** KETENTUAN LATIHAN **
A – Kutip bagian teks pilihan tanpa perubahan, mulai dari "Namun Felia menyebut" hingga dan termasuk "belajar di sana.".
B – Menurut teks pilihan, apa yang harus dilakukan puluhan anak usia sekolah di Nagari Sisawah untuk mencari sinyal selama pandemi Covid-19?

** TEKS PILIHAN **
PARBOABOA – Menurut sejumlah riset kualitas pendidikan di Indonesia, kondisi kemampuan akademik dasar mengalami trend penurunan selama pandemi. Penurunan itu terjadi terutama pada pada anak-anak dari kelas ekonomi rendah dan yang tinggal di pedesaan. Dari penelitian tersebut, kondisi ini diyakini tidak menimpa sebagian besar anak dari keluarga kelas menengah dan kelas atas di perkotaan.
Para pakar menilai jika hal tersebut tidak segera diatasi dikhawatirakan menimbulkan ketimpangan pendidikan yang semakin melebarkan jurang antara si kaya dan si miskin pada masa depan.
Selama pandemi, proses belajar dari sekolah berpindah ke rumah. Dua modal utama wajib dimiliki seluruh murid di seluruh dunia ialah gawai dan internet. Namun bagi anak-anak di kawasan pedalaman, dua benda tadi adalah kemewahan yang belum tentu mereka punyai. Belum lagi ketiadaan jaringan internet yang semakin menyulitkan anak di wilayah pedalaman Indonesia menjalani program 'belajar dari rumah'.
Felia Siska, akademisi di Sekolah Tinggi Keguruan dan Ilmu Pendidikan (STKIP) PGRI Sumatera Barat, mengatakan kondisi pendidikan anak-anak di desa selama masa pandemi sangat memprihatinkan. Mereka harus mencari sinyal internet terlebih dulu sebelum akhirnya bisa mencari ilmu.
Kata Felia, Ratusan kilometer dari Padang, Sumatera Barat, selama pandemi Covid-19, puluhan anak usia sekolah di Nagari Sisawah Kabupaten Sinjunjung, harus mendaki bukit dan masuk ke dalam hutan untuk mencari sinyal.
"Di setiap dusun ada tempat-tempat tertentu yang bisa mengakses jaringan internet, biasanya di atas bukit atau di dalam rimba. Anak-anak pergi ke sana sejak pagi buta, baru pulang sore hari," kata Felia.
Baru-baru ini Felia melakukan riset proses belajar daring para murid sekolah di Sisawah. Dia menyimpulkan, kualitas pendidikan selama pandemi di desa itu rendah dan timpang dengan kualitas di kawasan yang sudah memiliki infrastruktur memadai.
Namun Felia menyebut penyebab situasi itu bukan hanya ketiadaan gawai dan internet. Faktor lainnya adalah keadaan orang tua dan wali murid yang juga memicu buruknya situasi belajar di sana.
"Bagi orang tua di pedesaan, urusan belajar itu tanggung jawab sekolah. Orang tua punya tanggungjawab lain yakni harus mencari uang. Menurut mereka itulah gunanya mengirim anak-anak mereka kesekolah," ujar Felia.

** DATA TERSEDIA **
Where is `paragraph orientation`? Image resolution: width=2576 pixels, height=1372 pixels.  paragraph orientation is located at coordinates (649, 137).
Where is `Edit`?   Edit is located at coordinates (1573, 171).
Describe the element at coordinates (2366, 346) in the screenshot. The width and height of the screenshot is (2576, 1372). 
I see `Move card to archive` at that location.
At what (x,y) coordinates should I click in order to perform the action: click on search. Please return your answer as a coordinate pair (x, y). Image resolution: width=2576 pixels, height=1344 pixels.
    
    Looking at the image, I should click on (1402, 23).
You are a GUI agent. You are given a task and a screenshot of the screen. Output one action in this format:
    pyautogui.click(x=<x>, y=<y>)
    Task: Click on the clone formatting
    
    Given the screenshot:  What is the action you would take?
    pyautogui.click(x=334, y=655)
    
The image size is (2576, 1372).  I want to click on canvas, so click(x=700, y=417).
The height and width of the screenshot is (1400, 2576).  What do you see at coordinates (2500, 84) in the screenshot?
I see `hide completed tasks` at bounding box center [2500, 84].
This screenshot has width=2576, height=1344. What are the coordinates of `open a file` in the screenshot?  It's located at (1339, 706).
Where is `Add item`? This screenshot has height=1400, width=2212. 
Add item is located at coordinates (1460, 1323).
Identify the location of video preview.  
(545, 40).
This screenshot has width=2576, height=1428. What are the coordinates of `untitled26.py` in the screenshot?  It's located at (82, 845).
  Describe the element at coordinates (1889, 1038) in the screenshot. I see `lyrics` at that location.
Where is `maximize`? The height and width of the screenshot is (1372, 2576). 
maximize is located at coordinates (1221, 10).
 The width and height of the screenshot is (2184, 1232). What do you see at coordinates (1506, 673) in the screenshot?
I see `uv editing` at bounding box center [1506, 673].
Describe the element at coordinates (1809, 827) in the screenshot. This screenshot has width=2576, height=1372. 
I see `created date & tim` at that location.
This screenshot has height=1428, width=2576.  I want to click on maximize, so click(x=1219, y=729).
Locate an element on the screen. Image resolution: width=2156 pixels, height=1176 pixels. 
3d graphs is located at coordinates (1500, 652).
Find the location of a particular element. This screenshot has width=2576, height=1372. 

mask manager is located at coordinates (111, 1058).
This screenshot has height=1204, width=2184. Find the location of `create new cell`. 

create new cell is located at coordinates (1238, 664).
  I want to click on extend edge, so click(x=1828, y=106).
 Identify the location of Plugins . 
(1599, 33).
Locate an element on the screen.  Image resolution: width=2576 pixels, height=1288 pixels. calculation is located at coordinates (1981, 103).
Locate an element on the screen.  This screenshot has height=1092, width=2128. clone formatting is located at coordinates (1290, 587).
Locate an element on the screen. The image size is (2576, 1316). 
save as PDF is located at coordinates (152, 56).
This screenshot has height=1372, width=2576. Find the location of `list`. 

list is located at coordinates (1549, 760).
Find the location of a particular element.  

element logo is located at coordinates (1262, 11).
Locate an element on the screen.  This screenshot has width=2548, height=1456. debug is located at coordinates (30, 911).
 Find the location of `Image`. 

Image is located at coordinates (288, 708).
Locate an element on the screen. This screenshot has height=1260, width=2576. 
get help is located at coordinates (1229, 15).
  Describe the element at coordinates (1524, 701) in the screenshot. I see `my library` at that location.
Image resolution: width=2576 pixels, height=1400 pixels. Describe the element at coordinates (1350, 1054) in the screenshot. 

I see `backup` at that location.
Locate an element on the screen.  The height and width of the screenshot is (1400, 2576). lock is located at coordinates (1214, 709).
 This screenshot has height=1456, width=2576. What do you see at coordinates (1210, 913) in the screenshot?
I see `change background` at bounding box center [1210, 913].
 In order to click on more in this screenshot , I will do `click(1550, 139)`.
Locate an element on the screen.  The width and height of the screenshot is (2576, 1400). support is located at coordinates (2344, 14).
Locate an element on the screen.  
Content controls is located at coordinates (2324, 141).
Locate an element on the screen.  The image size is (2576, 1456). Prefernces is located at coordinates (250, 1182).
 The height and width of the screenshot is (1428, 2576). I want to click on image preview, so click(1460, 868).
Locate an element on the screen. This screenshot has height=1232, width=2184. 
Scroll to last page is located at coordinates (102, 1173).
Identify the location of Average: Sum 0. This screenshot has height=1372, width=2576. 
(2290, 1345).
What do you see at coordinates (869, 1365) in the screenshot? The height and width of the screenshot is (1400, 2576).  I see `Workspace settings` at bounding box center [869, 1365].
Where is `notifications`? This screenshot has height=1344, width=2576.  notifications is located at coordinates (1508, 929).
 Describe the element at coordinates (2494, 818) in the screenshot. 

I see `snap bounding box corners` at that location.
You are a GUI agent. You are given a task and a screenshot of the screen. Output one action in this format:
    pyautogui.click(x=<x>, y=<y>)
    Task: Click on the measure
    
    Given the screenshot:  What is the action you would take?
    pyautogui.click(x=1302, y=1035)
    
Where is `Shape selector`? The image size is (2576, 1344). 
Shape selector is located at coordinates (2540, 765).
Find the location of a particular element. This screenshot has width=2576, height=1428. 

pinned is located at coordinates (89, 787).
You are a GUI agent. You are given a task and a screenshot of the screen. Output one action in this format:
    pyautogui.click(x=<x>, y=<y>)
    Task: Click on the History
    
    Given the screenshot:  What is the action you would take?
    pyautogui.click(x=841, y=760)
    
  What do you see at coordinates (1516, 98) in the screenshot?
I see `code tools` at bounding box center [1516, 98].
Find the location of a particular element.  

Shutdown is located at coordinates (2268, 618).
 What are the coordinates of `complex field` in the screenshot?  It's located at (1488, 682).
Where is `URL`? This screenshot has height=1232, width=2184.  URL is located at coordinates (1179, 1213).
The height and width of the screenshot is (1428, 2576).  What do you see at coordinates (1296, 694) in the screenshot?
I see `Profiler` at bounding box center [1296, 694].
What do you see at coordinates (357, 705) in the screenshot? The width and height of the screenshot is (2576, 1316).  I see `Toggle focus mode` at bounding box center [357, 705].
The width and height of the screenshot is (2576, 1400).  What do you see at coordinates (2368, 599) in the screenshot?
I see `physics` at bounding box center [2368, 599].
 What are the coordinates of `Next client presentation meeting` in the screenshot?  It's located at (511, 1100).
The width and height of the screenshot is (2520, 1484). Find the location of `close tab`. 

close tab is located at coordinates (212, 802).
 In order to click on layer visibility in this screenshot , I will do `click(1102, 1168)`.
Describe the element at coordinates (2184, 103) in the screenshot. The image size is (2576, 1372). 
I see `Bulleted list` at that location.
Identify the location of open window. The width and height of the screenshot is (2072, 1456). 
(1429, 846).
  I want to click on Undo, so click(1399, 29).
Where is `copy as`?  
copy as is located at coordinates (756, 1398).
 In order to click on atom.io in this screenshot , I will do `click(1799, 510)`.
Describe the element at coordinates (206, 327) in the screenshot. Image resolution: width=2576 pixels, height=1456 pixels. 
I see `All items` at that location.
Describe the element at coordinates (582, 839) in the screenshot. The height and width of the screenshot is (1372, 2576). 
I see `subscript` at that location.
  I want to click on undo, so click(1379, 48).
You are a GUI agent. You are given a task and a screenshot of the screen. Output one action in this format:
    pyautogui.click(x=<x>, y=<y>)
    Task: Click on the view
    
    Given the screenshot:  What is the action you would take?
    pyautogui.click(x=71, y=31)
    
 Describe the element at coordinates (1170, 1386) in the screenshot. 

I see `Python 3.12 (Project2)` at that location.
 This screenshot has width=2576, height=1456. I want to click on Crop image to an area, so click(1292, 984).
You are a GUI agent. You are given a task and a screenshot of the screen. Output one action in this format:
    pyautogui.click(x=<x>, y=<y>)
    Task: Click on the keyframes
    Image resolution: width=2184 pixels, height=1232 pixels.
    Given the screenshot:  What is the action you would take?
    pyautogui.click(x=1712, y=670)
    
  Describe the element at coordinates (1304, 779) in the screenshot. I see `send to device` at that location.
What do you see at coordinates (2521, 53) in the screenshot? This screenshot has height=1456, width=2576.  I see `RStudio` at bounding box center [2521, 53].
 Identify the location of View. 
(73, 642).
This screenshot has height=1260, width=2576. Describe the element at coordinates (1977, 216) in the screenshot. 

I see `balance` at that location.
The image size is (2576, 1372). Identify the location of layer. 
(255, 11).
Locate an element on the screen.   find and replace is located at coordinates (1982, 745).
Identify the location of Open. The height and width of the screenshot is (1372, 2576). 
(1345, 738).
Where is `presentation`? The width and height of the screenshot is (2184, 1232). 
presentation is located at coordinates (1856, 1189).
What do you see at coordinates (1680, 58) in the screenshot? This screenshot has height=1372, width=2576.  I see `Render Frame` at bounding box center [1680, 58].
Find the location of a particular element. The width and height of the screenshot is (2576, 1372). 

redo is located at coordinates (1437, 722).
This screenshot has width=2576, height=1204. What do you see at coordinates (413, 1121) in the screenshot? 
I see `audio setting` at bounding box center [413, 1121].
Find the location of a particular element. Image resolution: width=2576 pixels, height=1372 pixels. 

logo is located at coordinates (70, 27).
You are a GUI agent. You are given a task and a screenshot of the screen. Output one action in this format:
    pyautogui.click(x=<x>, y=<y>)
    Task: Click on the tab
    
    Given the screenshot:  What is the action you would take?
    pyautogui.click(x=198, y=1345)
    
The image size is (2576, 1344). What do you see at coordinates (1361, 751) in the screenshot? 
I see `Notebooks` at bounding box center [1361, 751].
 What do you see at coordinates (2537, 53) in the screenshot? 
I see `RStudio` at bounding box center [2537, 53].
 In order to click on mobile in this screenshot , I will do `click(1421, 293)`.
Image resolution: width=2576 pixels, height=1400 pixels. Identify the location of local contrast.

** JAWABAN LATIHAN **
A –
Namun Felia menyebut penyebab situasi itu bukan hanya ketiadaan gawai dan internet. Faktor lainnya adalah keadaan orang tua dan wali murid yang juga memicu buruknya situasi belajar di sana.

B – Mereka harus mendaki bukit dan masuk ke dalam hutan.